Prediction recap (cont.)
Cliff Harris, CB, Edison (Fresno, Calif.)
Computer pick: Oregon
Morgan Moses, OL, Meadowbrook (Richmond, Va.)
Computer pick: Virginia
Patrick Patterson, WR, Noxubee County (Macon, Miss.)
Computer pick: Ole Miss
Tajh Boyd , QB, Phoebus (Hampton, Va.)
Computer pick: Oregon
Marcus Hall, OT, Glenville (Cleveland)
Computer pick: Ohio State
Marlon Brown, WR, Harding Academy (Memphis, Tenn.)
Computer pick: Tennessee
Tyrik Rollison, QB, Sulphur Springs (Texas)
Computer pick: Oklahoma State
Orson Charles, TE, Plant (Tampa, Fla.)
Computer pick: Florida
Xavier Su'a Filo, OL, Timpview (Provo, Utah)
Computer pick: Utah
Tana Patrick, LB, North Jackson (Stevenson, Ala.)
Computer pick: Alabama
Jarvis Jones, DE, Carver (Columbus, Ga.)
Computer pick: Georgia
I over-thought my predictions for Randle, Kennard, Patterson and Patrick. Had I only used common sense, as the computer did, I would have guessed correctly. In Te'o's case, I forgot one of the quirks in the data DuMond mentioned on multiple occasions. While distance from home is a key factor in most decisions, the importance of distance dissipates when the prospect is considering multiple schools more than 500 miles from home. Within 500 miles, driving distance matters. Beyond 500 miles, a flight is a flight.
Creating a competition
The rumors floating around Tuesday that Deerfield Beach, Fla., quarterback Denard Robinson might ditch Michigan and sign with Florida couldn't have sat well in Ann Arbor. Wolverines coach Rich Rodriguez had planned to sign two dual-threat quarterbacks with the hope that a true competition between Robinson and fellow freshman Tate Forcier would help coaches find the quarterback of the future for their spread offense.

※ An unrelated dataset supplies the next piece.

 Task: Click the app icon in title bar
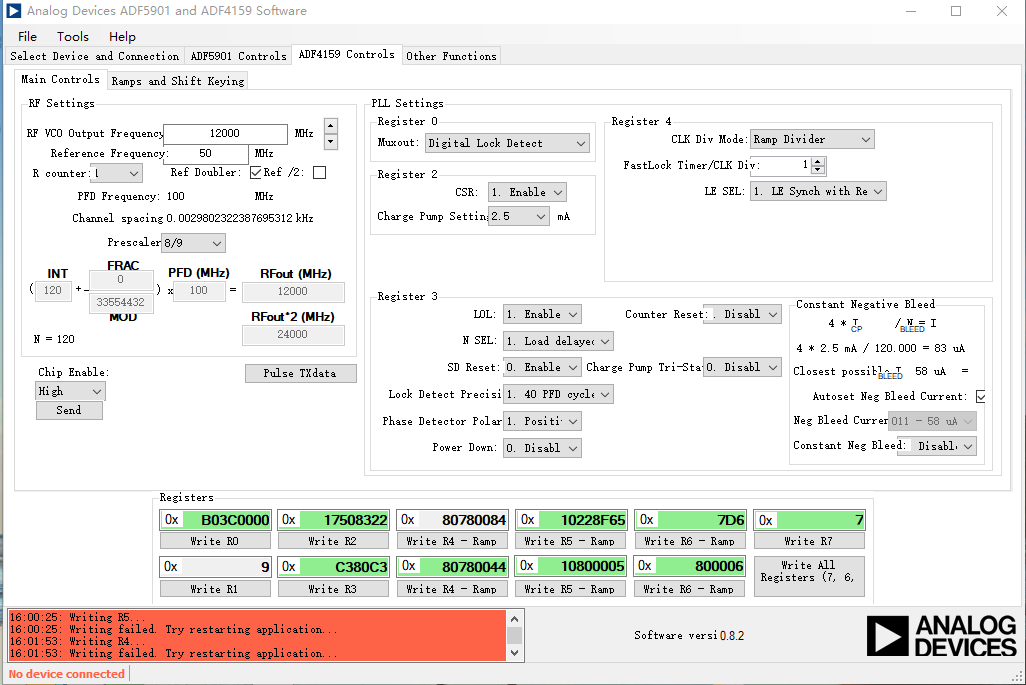(13, 11)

So when Robinson kept his word and signed with Michigan, Rodriguez likely breathed easier. Now, the two freshmen -- both of whom fit the offense -- can challenge each other and veterans Steven Threet and Nick Sheridan -- neither of whom possess ideal skill sets for the offense. "Obviously at quarterback, we need to create some competition," Rodriguez said Wednesday. "With Tate and Denard (Robinson) coming in, competing against Steve (Threet) and Nick (Sheridan) and the rest of the guys, we're going to have quality competition at quarterback."

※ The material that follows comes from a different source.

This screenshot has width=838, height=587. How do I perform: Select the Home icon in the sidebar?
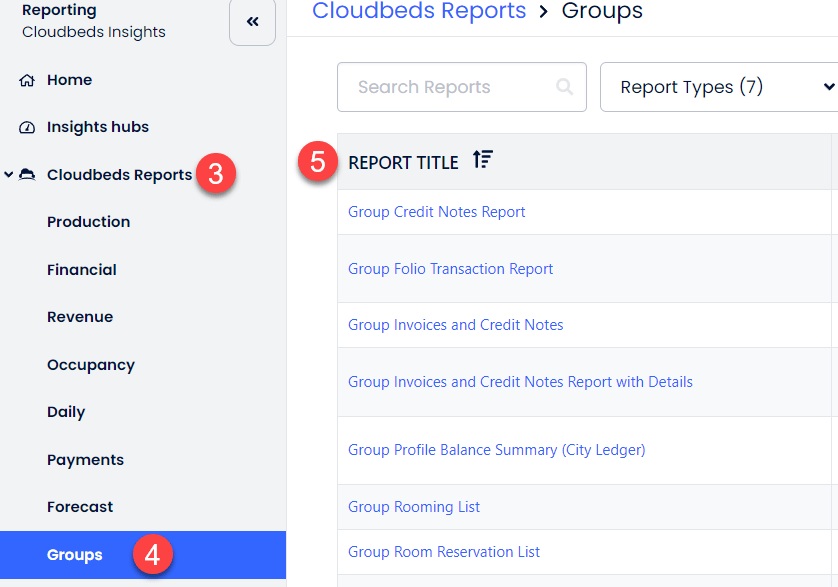click(x=25, y=80)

Another one picks the Ivy League
Last year, we told you the story of Jonathan Meyers, who turned down scholarship offers from Florida, Michigan, Oklahoma and others to attend Princeton. This year, another player followed a similar path.
Princeton, N.J., linebacker Brian Leffler chose Yale in spite of scholarship offers from Stanford, Syracuse, West Virginia and others. Ivy League schools do not offer athletic scholarships. "I know a lot of people will scratch their head, but I'm not the average high school recruit," Leffler told Rivals.com. "It feels great to have a decision and I couldn't be more excited."